Mon temps, je l’ai perdu au fil de mes pas vacillants, dans des réflexions hésitantes, des retards escargots, des pauses inutiles comme un mille pattes qui ne peut qu’avec difficultés avancer sa marche nécessaire.
Mes enfants, je les ai perdus de vue comme une mère Pearl Buck, prête à accoucher mais qui n’a plus que des lettres fondamentales pour elle si fragiles pour des lecteurs absents.
Mes jeunes années , je les ai perdues à ne pas assez lire, à vivre trop comme un personnage de roman qui inventerait son livre au fur et à mesure de son aventure.
Le contact que j’aurais dû prendre avec des personnes magnifiques d’intelligence, de gentillesse et de précision dans le langage, je l’ai perdu comme un hérisson sans épines.
Ma jeunesse enfuie dans une lourdeur du corps, je l’ai perdue mais retrouvée en pensées comme fleurs de rhétorique.
Des voyages autour d’une terre comme ces territoires non encore visités.

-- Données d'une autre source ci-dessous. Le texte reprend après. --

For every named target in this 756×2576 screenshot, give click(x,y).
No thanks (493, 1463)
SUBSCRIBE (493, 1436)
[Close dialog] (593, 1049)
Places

La mémoire de ma géographie apprise jusqu’en Terminale et restée attachée aux manuels fermés comme des paupières alourdies d’onirisme.
Des lectures non faites au seuil de mon enfance, je les ai perdues comme une école buissonnière trop prête à vouloir s’exprimer au lieu d’écoutes.
L’amour de mes pairs surtout, par faute d’inattention. Me le pardonnerai-je ? Comme une chèvre échappée vers la colline trop loup et oubliant l’essentiel du bien quotidien.
Au moins, que l’écrit vienne combler ces manques de présence au réel à saisir comme des yeux grands ouverts vers l’extérieur qui accueille. Merci.